THE TASK = Your answer must consist of the records exactly as given, with no pictures included.

(Dataset entries)
= = =
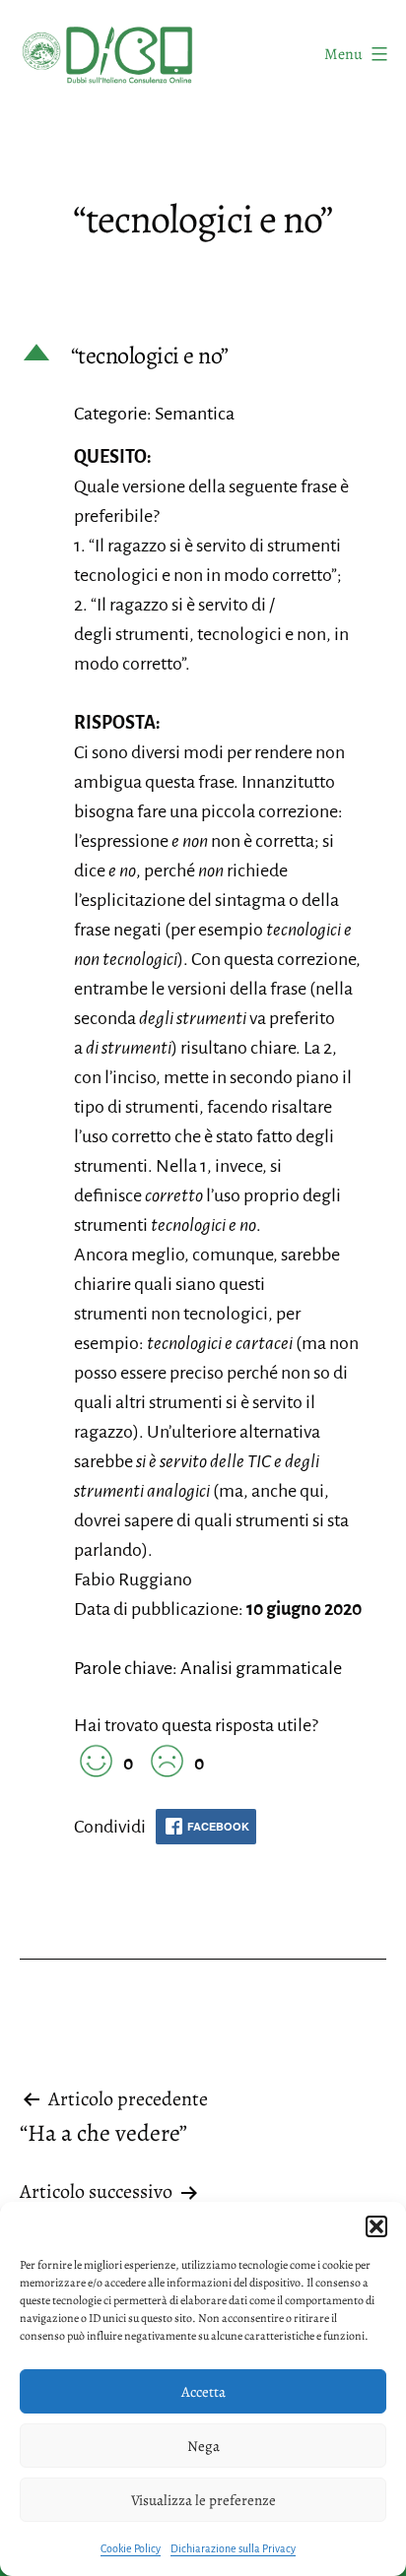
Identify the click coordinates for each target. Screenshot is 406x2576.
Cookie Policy (131, 2548)
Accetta (203, 2392)
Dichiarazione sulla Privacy (233, 2548)
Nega (203, 2446)
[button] (376, 2226)
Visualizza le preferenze (203, 2500)
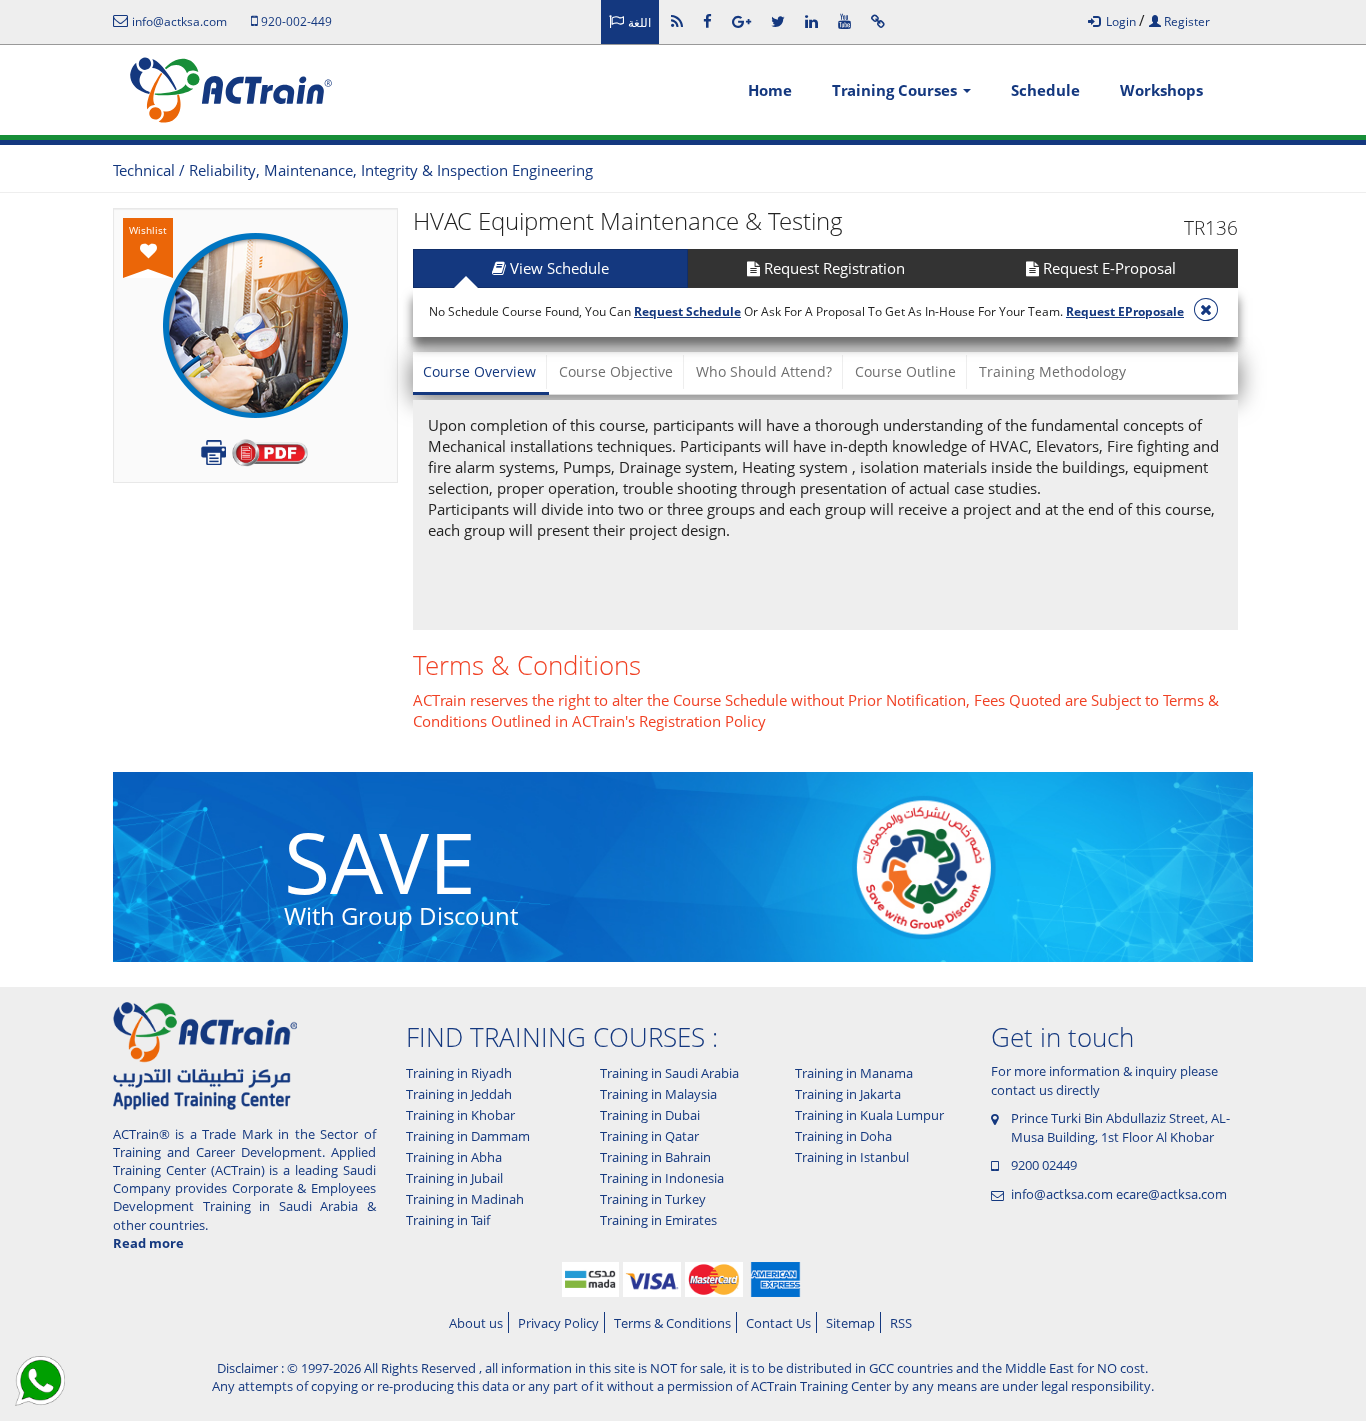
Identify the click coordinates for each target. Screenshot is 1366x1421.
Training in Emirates (658, 1220)
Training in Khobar (460, 1115)
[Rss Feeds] (677, 21)
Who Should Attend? (764, 371)
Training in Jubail (454, 1178)
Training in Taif (448, 1220)
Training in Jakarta (848, 1094)
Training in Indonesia (662, 1178)
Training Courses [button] (896, 90)
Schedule (1045, 90)
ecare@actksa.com (1171, 1194)
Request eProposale (1125, 311)
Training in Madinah (465, 1199)
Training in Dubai (650, 1115)
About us (476, 1323)
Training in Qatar (649, 1136)
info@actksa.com (1062, 1194)
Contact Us (778, 1323)
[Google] (741, 21)
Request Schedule (687, 311)
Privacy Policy (558, 1323)
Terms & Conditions (672, 1323)
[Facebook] (707, 21)
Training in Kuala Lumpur (869, 1115)
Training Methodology (1052, 371)
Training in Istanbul (852, 1157)
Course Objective (616, 371)
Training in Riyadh (459, 1073)
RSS (901, 1323)
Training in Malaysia (658, 1094)
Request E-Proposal (1107, 268)
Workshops (1161, 90)
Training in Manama (854, 1073)
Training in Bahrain (655, 1157)
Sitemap (850, 1323)
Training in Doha (843, 1136)
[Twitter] (778, 21)
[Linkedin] (811, 21)
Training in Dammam (468, 1136)
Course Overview (479, 371)
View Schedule (557, 268)
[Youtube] (844, 21)
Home (770, 90)
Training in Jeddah (459, 1094)
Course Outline (905, 371)
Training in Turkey (653, 1199)
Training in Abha (454, 1157)
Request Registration (832, 268)
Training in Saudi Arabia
= = =
ANSWER TO THIS TASK =
Identify the click coordinates for each target. Screenshot is 406x2576.
Cookie Policy (131, 2548)
Accetta (203, 2392)
Dichiarazione sulla Privacy (233, 2548)
Nega (203, 2446)
[button] (376, 2226)
Visualizza le preferenze (203, 2500)
Identify the click coordinates for each target. Screenshot is 1366x1421.
Training in Emirates (658, 1220)
Training in Khobar (460, 1115)
[Rss Feeds] (677, 21)
Who Should Attend? (764, 371)
Training in Jubail (454, 1178)
Training in Taif (448, 1220)
Training in Jakarta (848, 1094)
Training in Indonesia (662, 1178)
Training Courses [button] (896, 90)
Schedule (1045, 90)
ecare@actksa.com (1171, 1194)
Request eProposale (1125, 311)
Training in Madinah (465, 1199)
Training in Dubai (650, 1115)
About us (476, 1323)
Training in Qatar (649, 1136)
info@actksa.com (1062, 1194)
Contact Us (778, 1323)
[Google] (741, 21)
Request Schedule (687, 311)
Privacy Policy (558, 1323)
Terms & Conditions (672, 1323)
[Facebook] (707, 21)
Training in Kuala Lumpur (869, 1115)
Training Methodology (1052, 371)
Training in Istanbul (852, 1157)
Course Objective (616, 371)
Training in Riyadh (459, 1073)
RSS (901, 1323)
Training in Malaysia (658, 1094)
Request E-Proposal (1107, 268)
Workshops (1161, 90)
Training in Manama (854, 1073)
Training in Bahrain (655, 1157)
Sitemap (850, 1323)
Training in Doha (843, 1136)
[Twitter] (778, 21)
[Linkedin] (811, 21)
Training in Dammam (468, 1136)
Course Overview (479, 371)
View Schedule (557, 268)
[Youtube] (844, 21)
Home (770, 90)
Training in Jeddah (459, 1094)
Course Outline (905, 371)
Training in Turkey (653, 1199)
Training in Abha (454, 1157)
Request Registration (832, 268)
Training in Saudi Arabia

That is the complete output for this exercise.